– Работу? – удивился Аян. Он все еще не до конца поверил, что его не вздернут, как шпиона и мутанта, а его уже хотят отправить работать. Да и кем он мог работать в этой глуши?
– Конечно. – Инспектор уже отвернулся и увлекся грудой бумаг на столе. – У нас не терпят тунеядцев. – Он окинул Аяна взглядом поверх мутных очков и неприятно улыбнулся. Зубы у него были целыми, но желтыми. – Так же должен сказать: вы не должны покидать Баке, пока ваша личность не будет установлена.
Аяну стало неприятно от этой фразы. Что Инспектор имеет в виду? Что за ним будут следить? Его это не удивило, но вот тон Инспектора… На секунду в комнате установилось напряжение, которое нарушил Саббит:
– Инспектор, а что со мной? Возвращаться на вахту? Два часа уж как осталось…
– Конечно, Тай. Проводите парня до общежития, и бегом на дежурство. Хорошего вам вечера.
Мужчины вышли из дома. Пока Саббит отвязывал лошадь, Аян огляделся. Он все еще не мог поверить, что бесконечная синева над ним – гигантский потолок. Солнечный светильник перешел в другой его край и слегка опустился, удлинив тени домов. Свет перестал быть слепяще-желтым, в нем появились розовые искорки. Приближался первый в жизни Аяна Монке закат.
Он мотнул головой: он на Поверхности, в деревне местных, совершенно здоровых пусть и до примитива отсталых, людей. Как такое могло произойти? Неужели жизнь на Поверхности возможна, а шахрайцы не знают об этом? Эта несправедливость заставила что-то в его груди обиженно кольнуть.
– Идем! – позвал Саббит.
Аян сделал глубокий вдох и поспешил за ним, разглядывая все, что попадалось ему на пути. Деревня просыпалась после дневной духоты. Во дворах все чаще появлялись дети, старики и, изредка, женщины, чьи любопытные взгляды ловил на себе Аян из-за заборов. По словам Саббита, работа заканчивалась через час. Мужчины искупаются, поужинают, и некоторые из них сменят своих соседей на охранных постах.
– Работает, говорю тебе!
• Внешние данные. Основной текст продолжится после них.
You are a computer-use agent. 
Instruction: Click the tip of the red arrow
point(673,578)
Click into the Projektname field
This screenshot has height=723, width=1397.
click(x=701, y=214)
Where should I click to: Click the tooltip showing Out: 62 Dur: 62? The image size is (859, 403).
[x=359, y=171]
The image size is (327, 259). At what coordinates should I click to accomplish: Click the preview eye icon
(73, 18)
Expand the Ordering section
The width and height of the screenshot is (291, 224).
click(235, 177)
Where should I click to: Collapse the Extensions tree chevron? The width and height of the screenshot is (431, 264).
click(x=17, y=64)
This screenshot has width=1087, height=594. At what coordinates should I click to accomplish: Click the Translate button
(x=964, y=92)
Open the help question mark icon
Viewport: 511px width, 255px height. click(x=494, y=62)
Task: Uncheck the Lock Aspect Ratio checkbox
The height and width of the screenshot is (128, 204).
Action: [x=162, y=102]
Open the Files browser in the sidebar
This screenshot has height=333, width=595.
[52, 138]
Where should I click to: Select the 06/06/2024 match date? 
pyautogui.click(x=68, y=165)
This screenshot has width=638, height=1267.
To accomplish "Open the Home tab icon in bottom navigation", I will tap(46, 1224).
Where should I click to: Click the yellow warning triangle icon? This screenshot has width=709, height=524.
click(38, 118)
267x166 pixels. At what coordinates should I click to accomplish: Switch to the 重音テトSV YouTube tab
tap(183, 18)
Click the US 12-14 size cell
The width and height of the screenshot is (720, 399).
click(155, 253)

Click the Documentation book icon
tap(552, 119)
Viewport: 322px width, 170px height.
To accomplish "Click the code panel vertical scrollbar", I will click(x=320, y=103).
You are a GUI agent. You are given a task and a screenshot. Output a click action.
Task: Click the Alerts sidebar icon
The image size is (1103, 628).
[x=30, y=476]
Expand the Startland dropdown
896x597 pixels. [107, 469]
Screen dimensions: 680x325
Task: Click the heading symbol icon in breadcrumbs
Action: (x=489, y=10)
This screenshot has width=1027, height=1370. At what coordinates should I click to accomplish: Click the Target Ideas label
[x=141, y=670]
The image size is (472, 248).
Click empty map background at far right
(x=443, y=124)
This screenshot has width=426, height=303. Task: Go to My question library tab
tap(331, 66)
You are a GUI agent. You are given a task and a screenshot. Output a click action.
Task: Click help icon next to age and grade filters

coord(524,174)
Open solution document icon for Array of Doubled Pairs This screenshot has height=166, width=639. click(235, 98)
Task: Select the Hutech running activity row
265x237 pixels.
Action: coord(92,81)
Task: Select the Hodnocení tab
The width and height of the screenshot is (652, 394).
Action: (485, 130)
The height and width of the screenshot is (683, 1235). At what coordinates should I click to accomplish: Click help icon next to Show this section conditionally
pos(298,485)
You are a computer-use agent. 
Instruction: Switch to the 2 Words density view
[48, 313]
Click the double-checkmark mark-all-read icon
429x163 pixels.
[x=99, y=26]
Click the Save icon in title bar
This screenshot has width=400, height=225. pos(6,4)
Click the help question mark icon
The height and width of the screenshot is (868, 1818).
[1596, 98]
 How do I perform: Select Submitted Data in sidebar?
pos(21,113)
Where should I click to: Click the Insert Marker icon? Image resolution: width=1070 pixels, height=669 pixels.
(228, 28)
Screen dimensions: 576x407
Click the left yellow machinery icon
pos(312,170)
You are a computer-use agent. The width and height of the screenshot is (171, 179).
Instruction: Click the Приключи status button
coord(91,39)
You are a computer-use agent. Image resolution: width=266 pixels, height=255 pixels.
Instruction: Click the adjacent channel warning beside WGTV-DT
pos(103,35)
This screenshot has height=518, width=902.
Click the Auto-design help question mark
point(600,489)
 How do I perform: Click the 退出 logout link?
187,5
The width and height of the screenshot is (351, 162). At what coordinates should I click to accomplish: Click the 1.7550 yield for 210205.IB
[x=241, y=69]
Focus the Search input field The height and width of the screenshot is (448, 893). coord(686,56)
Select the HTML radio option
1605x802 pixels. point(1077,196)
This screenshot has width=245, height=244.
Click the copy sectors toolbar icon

Система эта, с дежурствами. Раньше каждый сам свой двор охранял, да и то, только ночью. Днем на стариков надеялись, что успеют за мужиками послать. Да все равно грабили.
– Мутанты?
– Они самые. Они ж лентяи, не работают, знают только как воровать, да убивать.
– Убивать?! Из-за еды? – ужаснулся Аян.
– Нее, они развлекаются так. Головорезы, что с них взять. Убийцы, насильники. – Саббит отмахнулся от лошади, норовившей укусить его за раненное ухо.
– Но откуда они? И почему среди них только мутанты?
– Как откуда, рождаются ведь. Вот родился у семьи уродыш, куда его девать? Людям показывать стыдно, да и Табель не позволяет. Вот и таскают в степь. Свои уже подбирают, выращивают.
– Своих детей? – ахнул Аян. В Шахрае мутации встречались крайне редко. Ему тяжело было представить, как ребенок, рожденный с таким трудом, будет брошен на произвол судьбы. Только бесчувственные дикари, лишенные понятий человечности, могли поступить так. Да что это за ужасное место, в котором он оказался?
– Угу. Жалко, конечно, малюток, но так уж принято. По закону их усыплять надо, да кто ж своего дитя на такое отдаст.
– Усыплять?! – Аян задохнулся. Да что это за ужасное место, в котором он оказался? – Но, Саббит… Ведь детей и так немного…
– Где это немного? Глянь, сколько чумазых бегает!
И правда, перед ними только что пробежала орава малышей. Сначала Аян решил, что это та же компания, которая встретила их у входа в деревню. Но тут один из детей – бойкий малец с петушиным пером за ухом, удивленно присвистнул при виде чужака. Нет, это были совсем другие дети. И все они были примерно одного возраста – от трех до восьми лет. А значит, где-то должны быть подростки и совсем младенцы. Аян нахмурился.